*DATA RECORDS*.
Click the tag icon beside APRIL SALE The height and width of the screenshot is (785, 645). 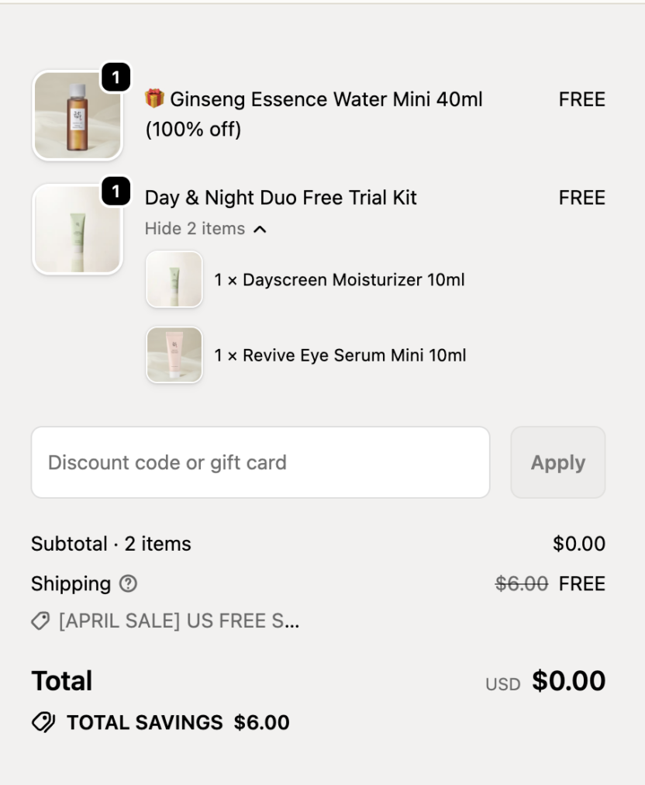pyautogui.click(x=40, y=621)
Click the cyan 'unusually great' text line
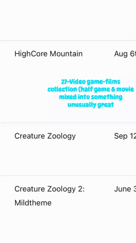Screen dimensions: 136x243 click(x=91, y=105)
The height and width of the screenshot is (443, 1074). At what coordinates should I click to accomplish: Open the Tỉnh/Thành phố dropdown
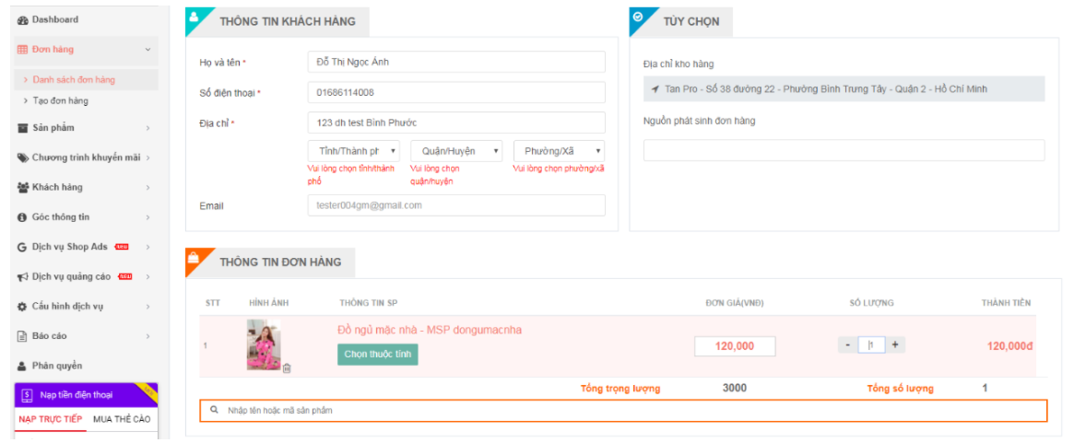(353, 151)
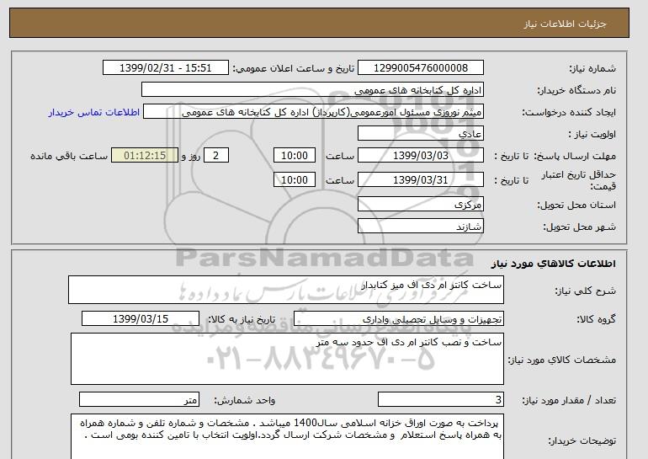Select the remaining days field showing 2
This screenshot has width=648, height=459.
(215, 156)
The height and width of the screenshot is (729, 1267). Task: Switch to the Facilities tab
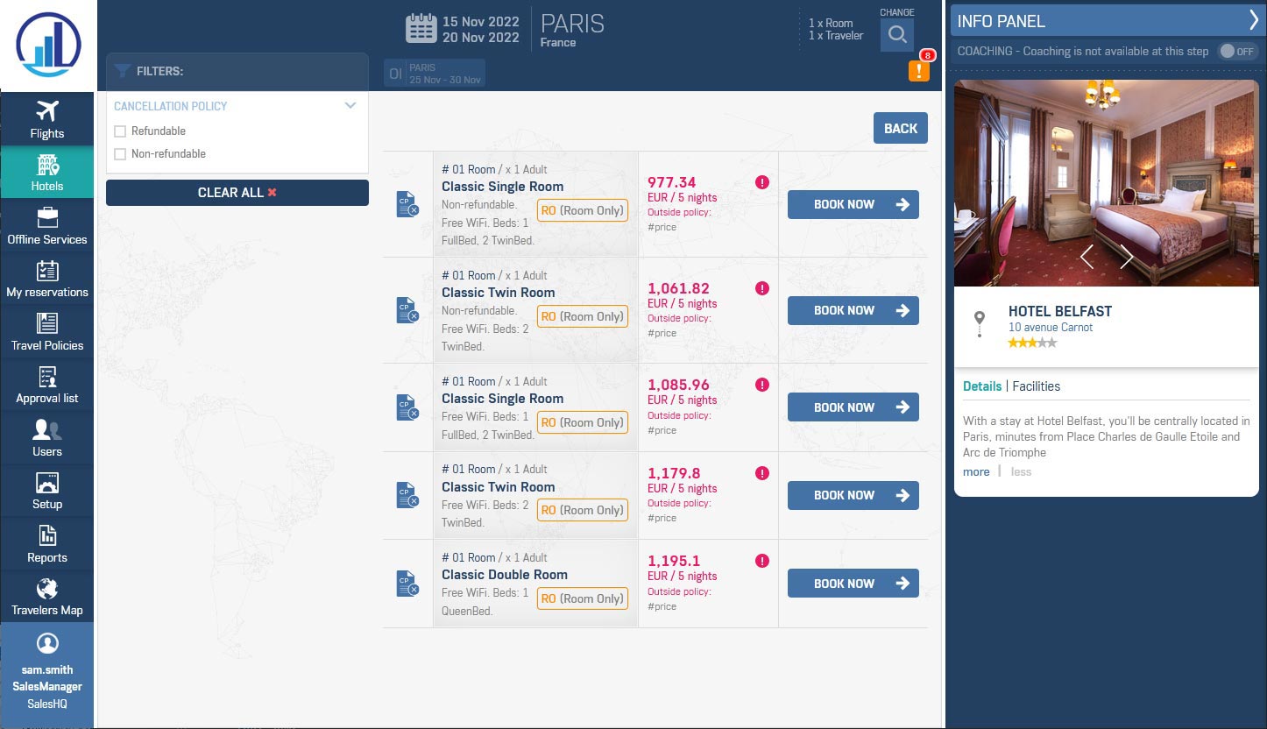(x=1036, y=386)
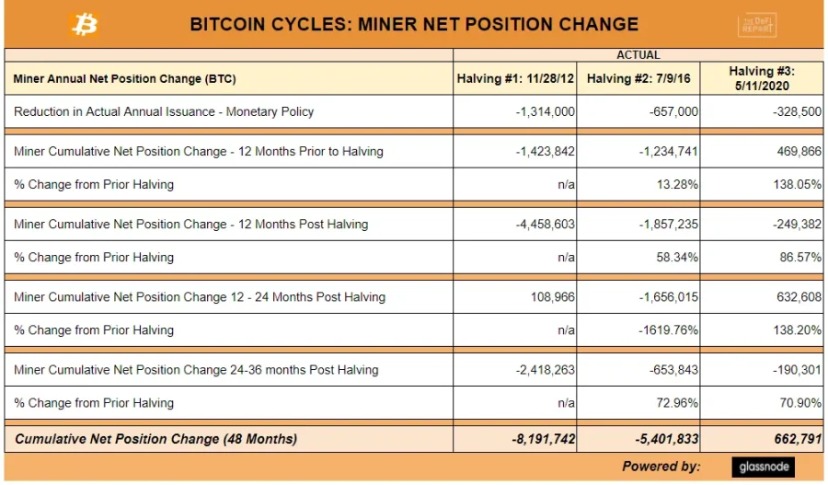Select the 662,791 total cell
The image size is (828, 485).
[x=796, y=439]
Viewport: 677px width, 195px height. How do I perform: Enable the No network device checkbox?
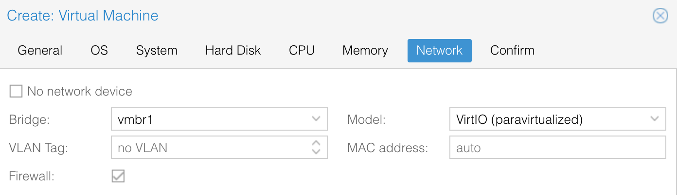16,91
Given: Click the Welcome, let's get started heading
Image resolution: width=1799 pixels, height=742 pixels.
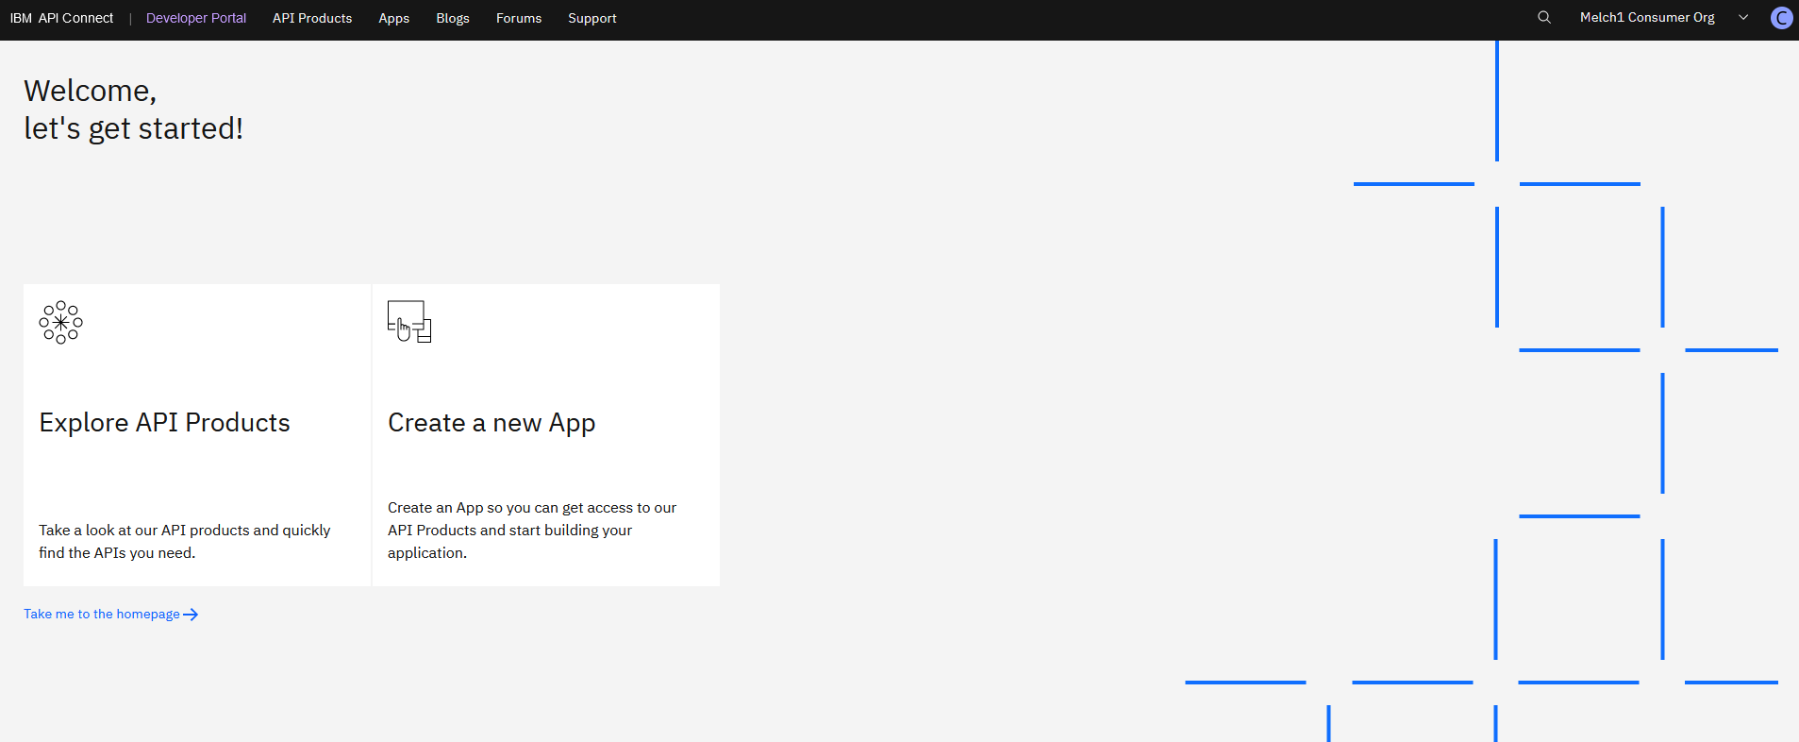Looking at the screenshot, I should (133, 110).
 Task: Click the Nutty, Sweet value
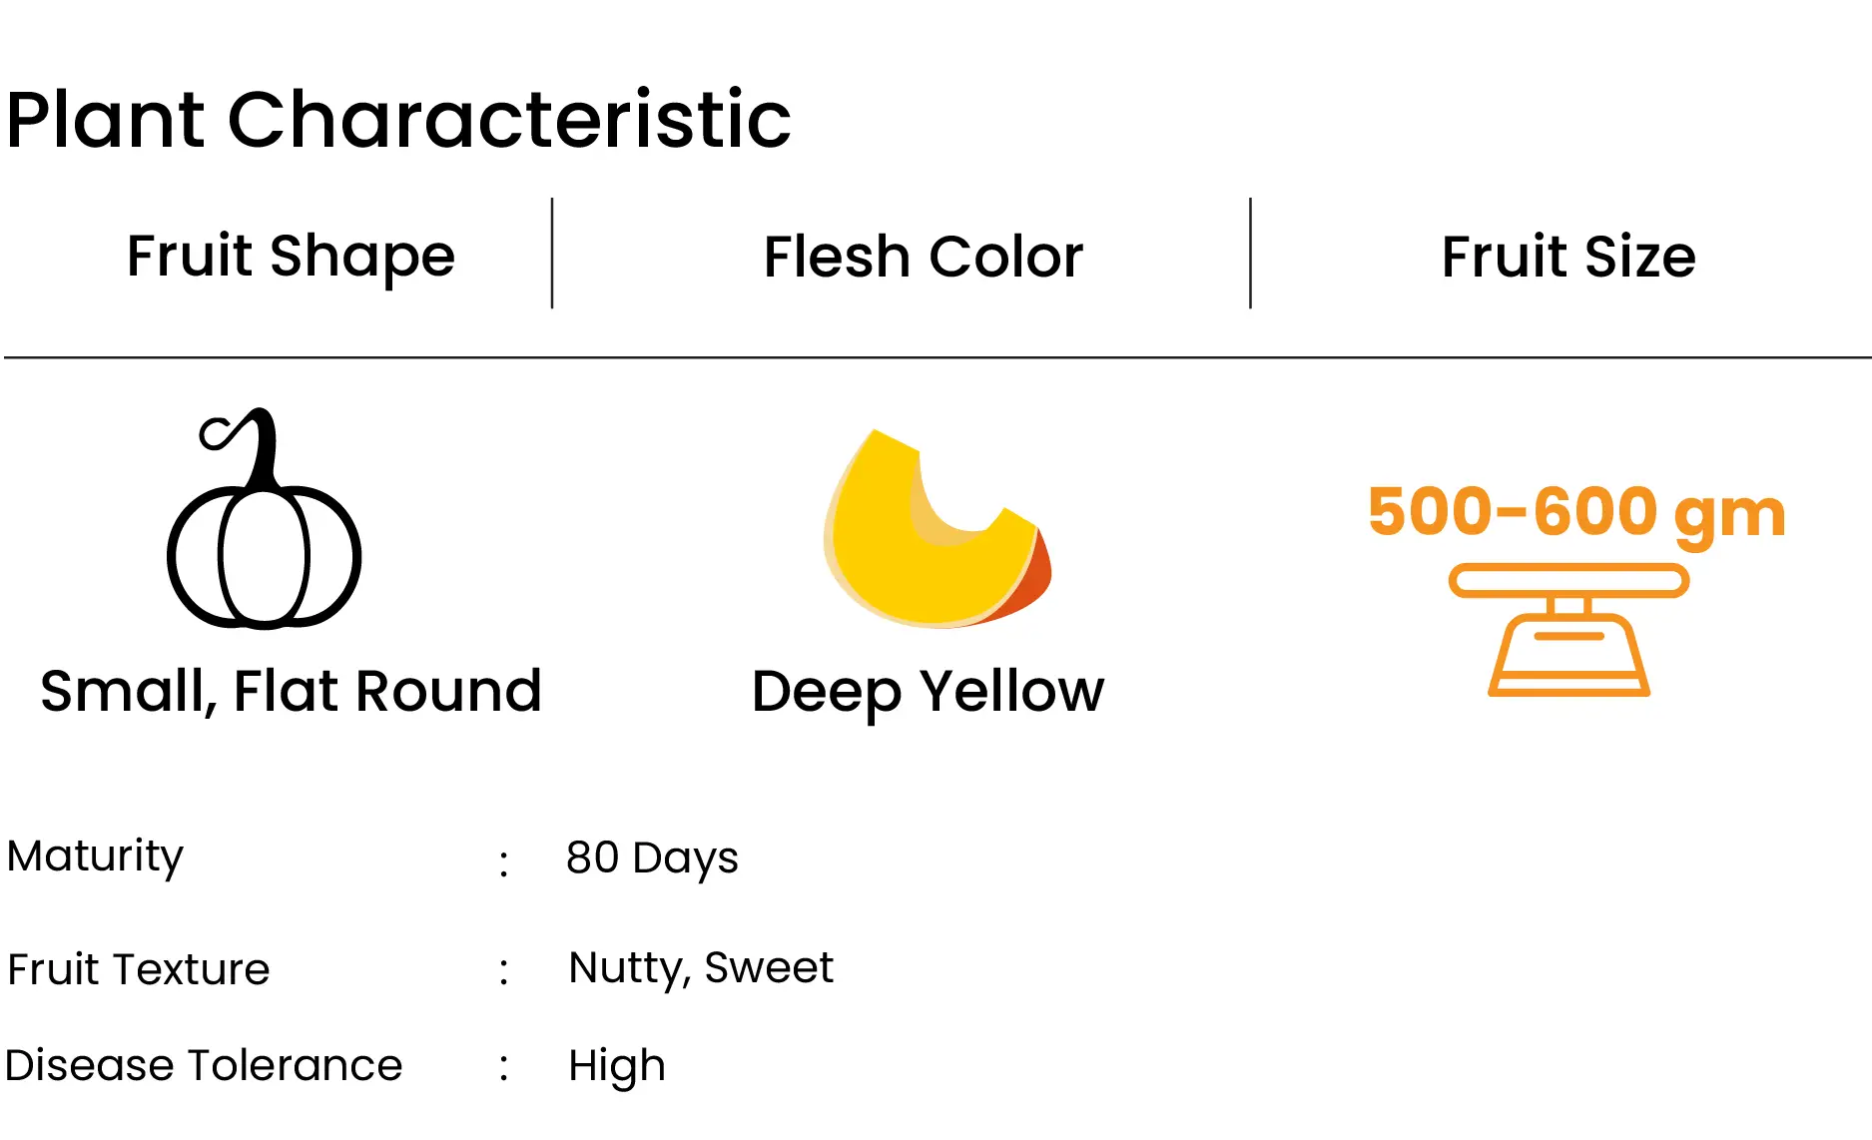click(x=701, y=968)
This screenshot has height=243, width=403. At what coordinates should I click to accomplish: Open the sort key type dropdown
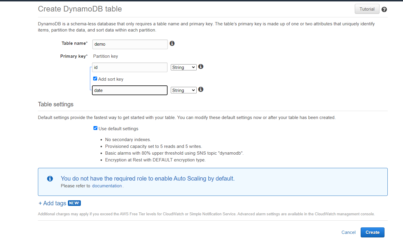point(183,90)
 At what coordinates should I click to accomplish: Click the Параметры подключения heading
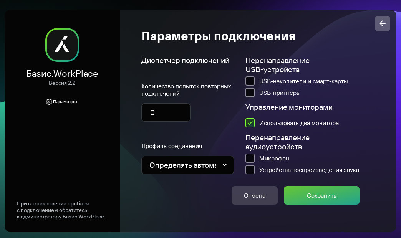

*INSTRUCTIONS TO FOLLOW*. Each line from the one with "Given: Click the" to the end of the material needs to be output word for word, with no picture included.

*RESULT*.
Given: Click the Welcome, let's get started heading
Image resolution: width=1799 pixels, height=742 pixels.
Looking at the screenshot, I should (133, 110).
 Task: Click the Nutty, Sweet value
click(x=701, y=968)
This screenshot has height=243, width=403. At what coordinates should I click to accomplish: Open the sort key type dropdown
point(183,90)
 At what coordinates should I click to accomplish: Click the Параметры подключения heading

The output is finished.